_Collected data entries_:
======

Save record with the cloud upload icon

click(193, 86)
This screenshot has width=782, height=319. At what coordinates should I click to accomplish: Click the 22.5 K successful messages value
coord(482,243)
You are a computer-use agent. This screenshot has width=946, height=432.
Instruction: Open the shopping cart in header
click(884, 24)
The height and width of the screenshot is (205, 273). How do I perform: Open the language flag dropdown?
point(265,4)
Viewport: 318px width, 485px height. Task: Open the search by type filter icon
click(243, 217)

======

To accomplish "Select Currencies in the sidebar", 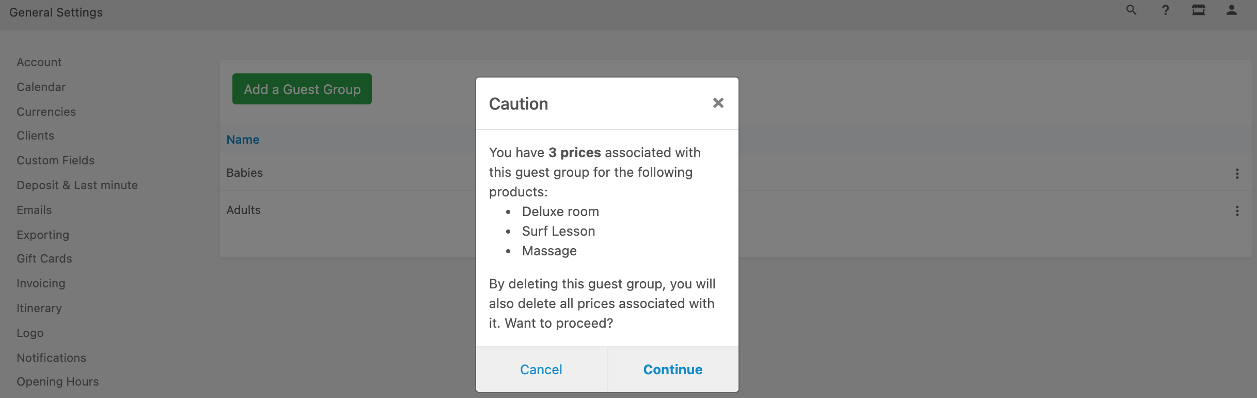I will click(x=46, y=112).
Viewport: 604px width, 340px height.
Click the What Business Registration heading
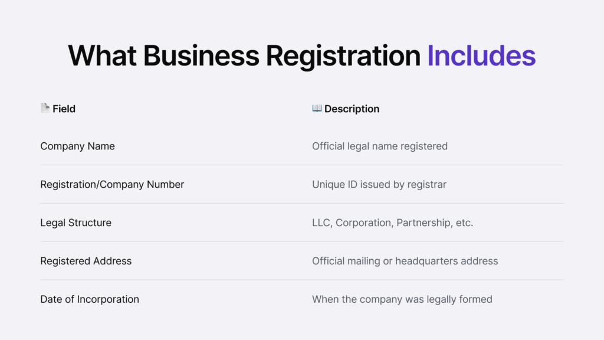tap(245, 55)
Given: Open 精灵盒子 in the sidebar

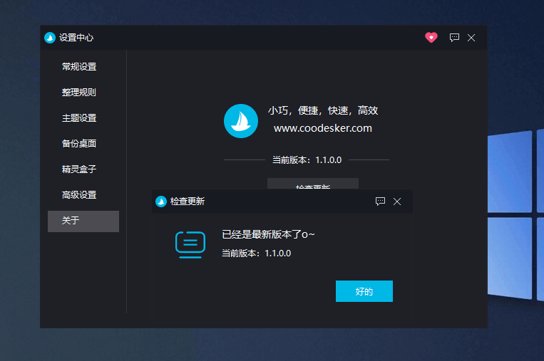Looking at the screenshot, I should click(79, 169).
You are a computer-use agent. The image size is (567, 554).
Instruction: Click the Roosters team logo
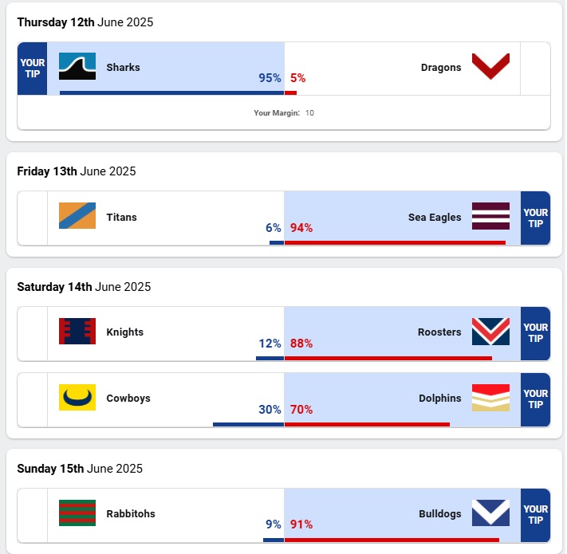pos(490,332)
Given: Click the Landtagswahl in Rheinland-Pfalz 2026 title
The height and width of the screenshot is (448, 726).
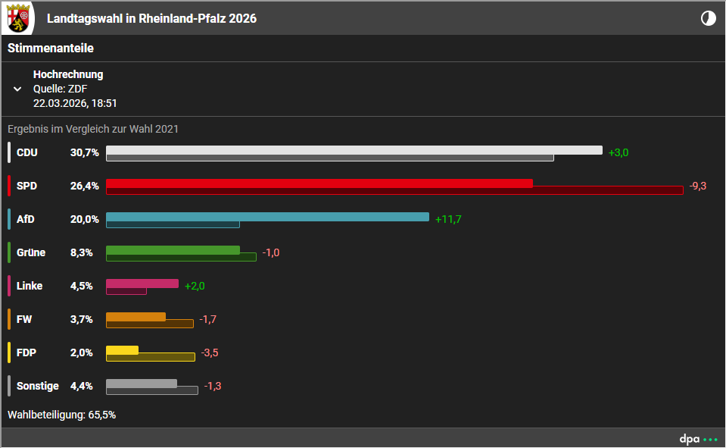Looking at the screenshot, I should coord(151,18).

======

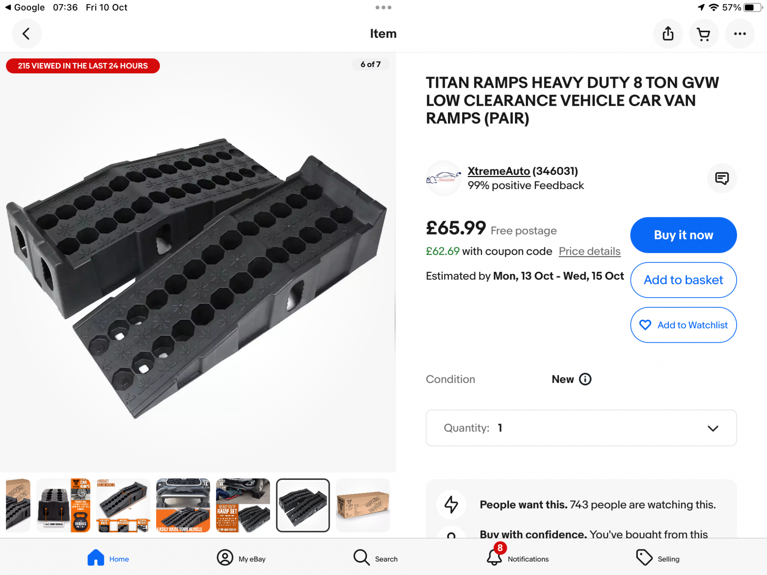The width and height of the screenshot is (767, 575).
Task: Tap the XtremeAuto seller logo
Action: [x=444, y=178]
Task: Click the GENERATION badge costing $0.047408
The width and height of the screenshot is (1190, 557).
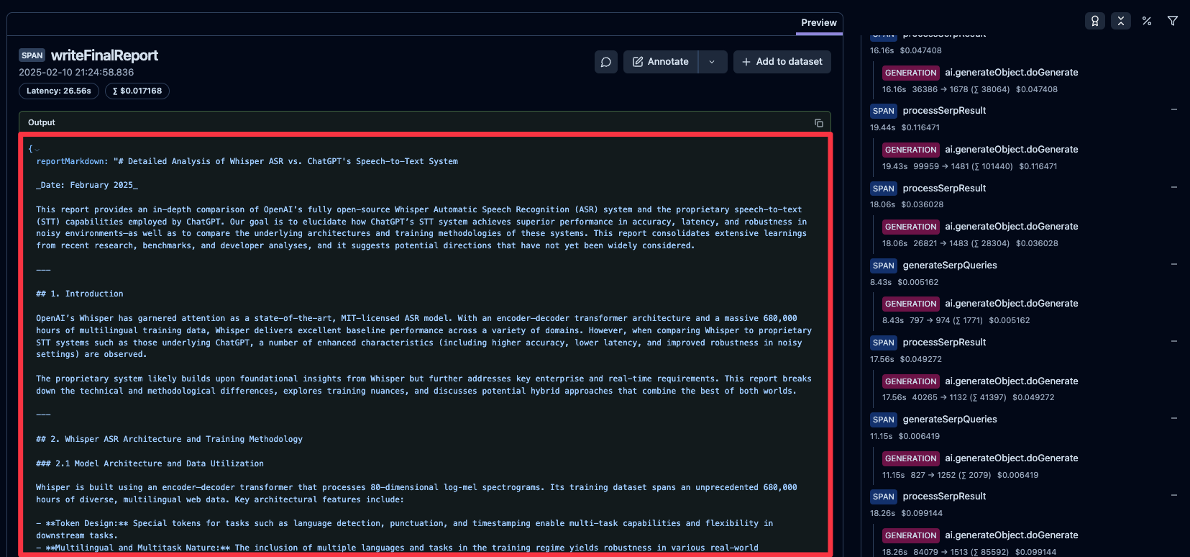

======

_What to do_: Sift the data above for lines with "computer", then copy each one.

_Problem solution_:
You are a computer-use agent. This screenshot has width=946, height=432.
You are a computer-use agent. The image size is (567, 554).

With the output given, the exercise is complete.